Obama aveva già congelato il numero di truppe USA a 9.800 per l’intero 2016, ma a partire dal 2017 gli uomini dovrebbero scendere a 5.500. I leader militari americani mettono però in guardia da mosse affrettate, se di fretta si può parlare dopo quasi 15 anni di occupazione, facendo notare come nell’ultimo periodo la situazione interna in Afghanistan sia nuovamente peggiorata. Kerry, da parte sua, ha affermato che la riduzione nel numero dei propri soldati non è in discussione, salvo poi vincolare ogni iniziativa al “parere” dei generali.

I Talebani sono tornati d’altronde a condurre operazioni con un certo successo, in taluni casi anche in maniera clamorosa, e controllano oggi circa un terzo del territorio afgano. I colloqui di pace con gli studenti del Corano appaiono inoltre in alto mare, nonostante Kerry abbia rinnovato una vaga offerta di sedersi al tavolo delle trattative con gli “insorti” nel corso della sua visita.
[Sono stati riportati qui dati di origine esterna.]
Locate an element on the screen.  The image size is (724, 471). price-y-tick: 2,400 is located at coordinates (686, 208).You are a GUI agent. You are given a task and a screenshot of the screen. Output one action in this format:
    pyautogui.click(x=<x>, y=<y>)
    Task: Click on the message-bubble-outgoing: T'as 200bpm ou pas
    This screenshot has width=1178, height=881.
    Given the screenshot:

La precarietà degli scenari afgani e le prospettive ben poco rosee per il futuro di questo paese sono apparse evidenti proprio subito dopo la partenza di Kerry da Kabul, quando un paio di esplosioni hanno colpito il quartiere diplomatico della capitale.

Al di là delle dichiarazioni ottimistiche e degli inviti, seguiti da immancabili promesse, alla costruzione di istituzioni democratiche in Afghanistan, il bilancio della più lunga guerra della storia americana continua a essere rovinoso. Gli stessi giornali ufficiali negli USA faticano a nascondere una realtà che, nelle parole ad esempio del Washington Post, è fatta prevalentemente di “illegalità, corruzione” ed “espansione dell’influenza dei Talebani”.
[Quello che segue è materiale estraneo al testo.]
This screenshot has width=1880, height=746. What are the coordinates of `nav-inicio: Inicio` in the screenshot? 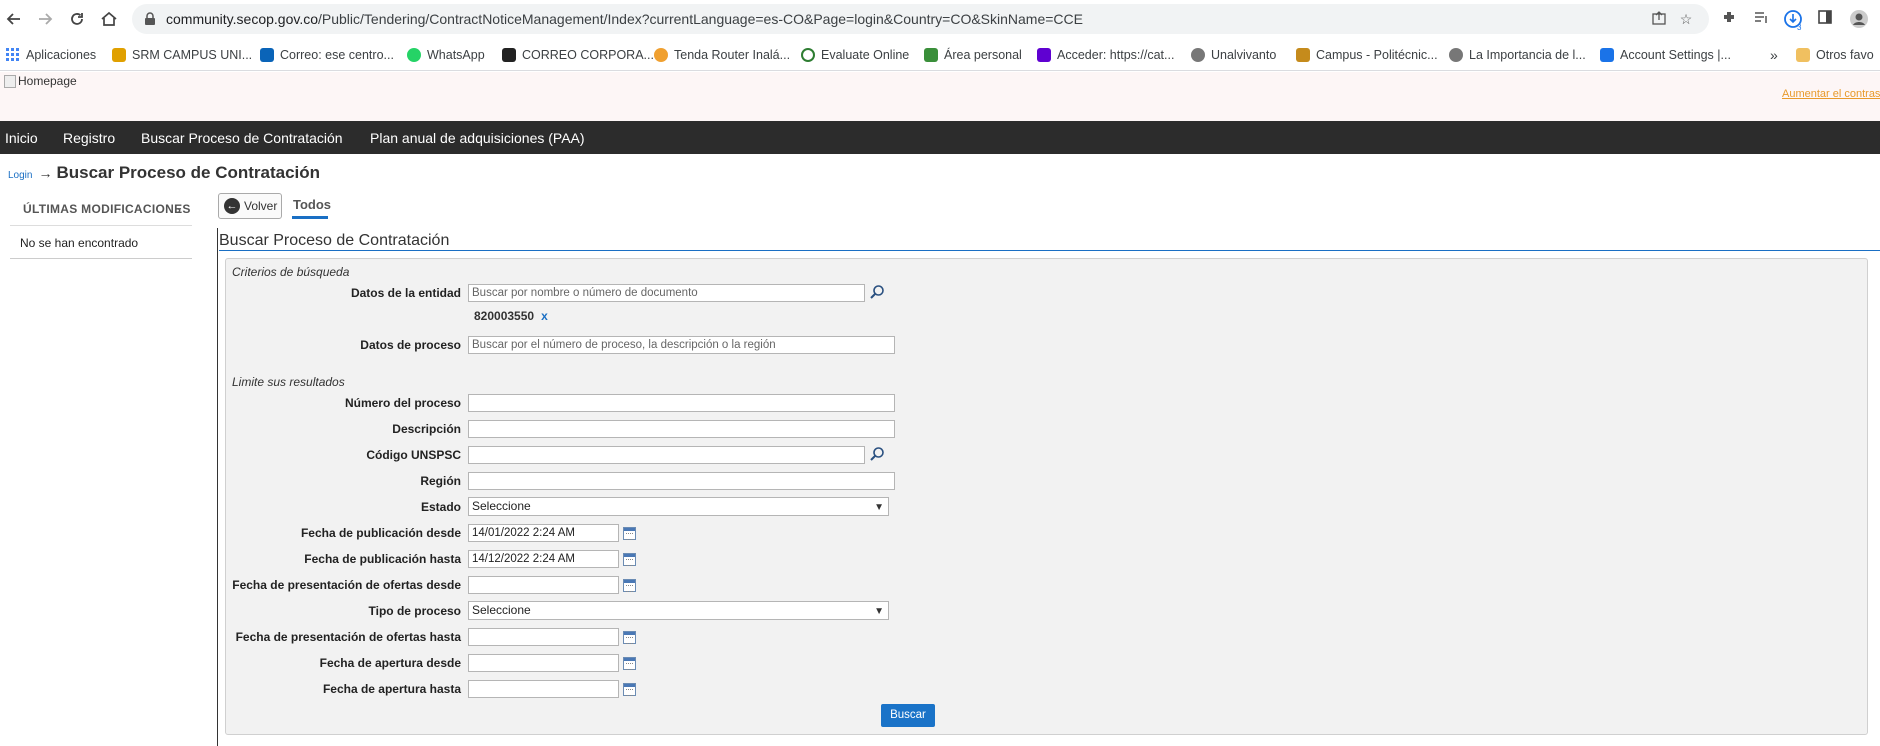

Il caso della provincia meridionale di Helmand è emblematico del fallimento del progetto americano di stabilizzazione dell’Afghanistan a oltre 14 anni dall’invasione seguita agli attentati dell’11 settembre 2001. Un’indagine pubblicata settimana scorsa dal New York Times ha messo in luce come Helmand continui a fornire i due terzi dell’eroina prodotta in Afghanistan, paese da cui a sua volta proviene il 90% del totale consumato nel pianeta.
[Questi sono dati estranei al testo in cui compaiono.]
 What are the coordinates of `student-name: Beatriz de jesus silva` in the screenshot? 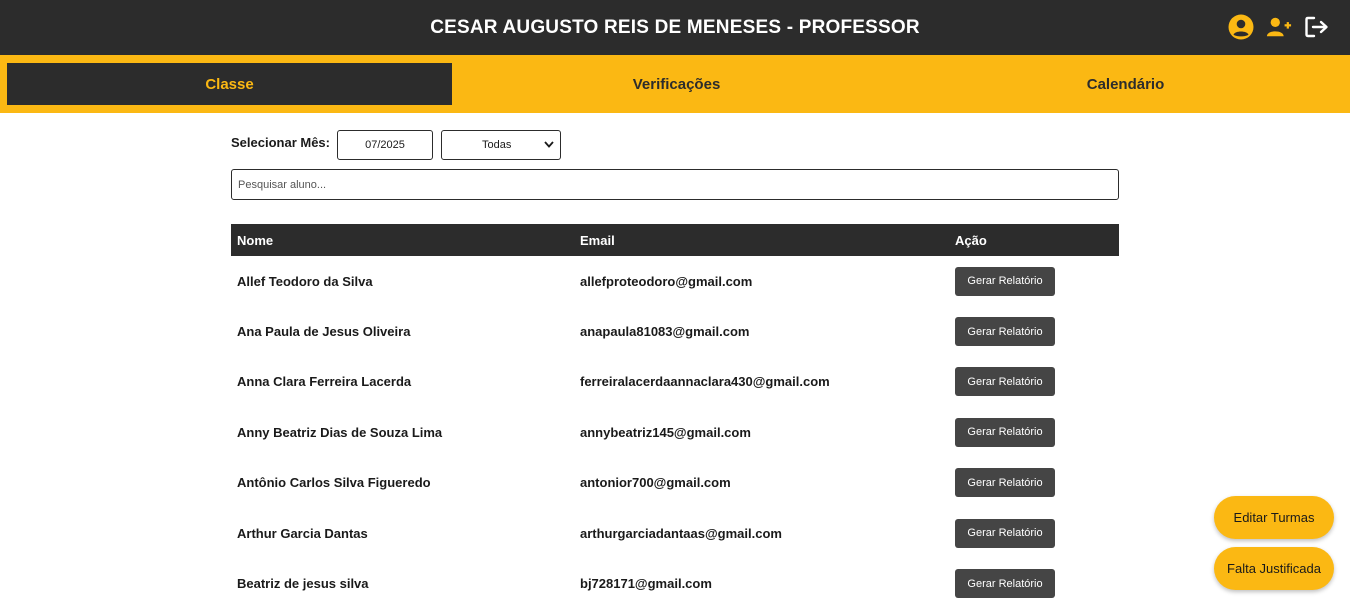 It's located at (303, 584).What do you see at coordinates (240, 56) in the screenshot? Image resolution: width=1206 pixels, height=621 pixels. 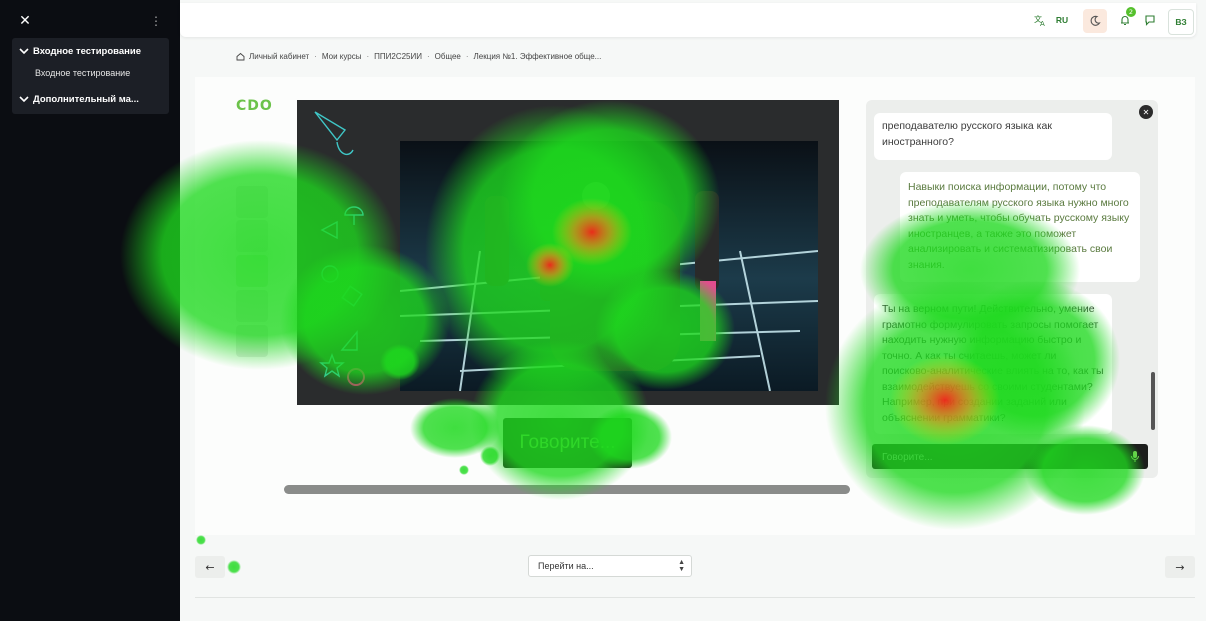 I see `home-icon` at bounding box center [240, 56].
In questa provincia, per quest’anno non è in programma nessuna operazione per sradicare le coltivazioni della materia prima destinata alla produzione di eroina, il papavero da oppio, a causa dell’avanzata dei Talebani ma anche della corruzione “fuori controllo”.

La marcia indietro rispetto agli sforzi del 2014 e del 2015 è dovuta infatti principalmente proprio agli interessi  economici che sostengono la coltivazione del papavero da oppio, la quale consente a molti uomini di potere, sia a livello locale che a Kabul, sia tra i Talebani che gli esponenti del governo, di intascare centinaia di migliaia, se non milioni, di dollari.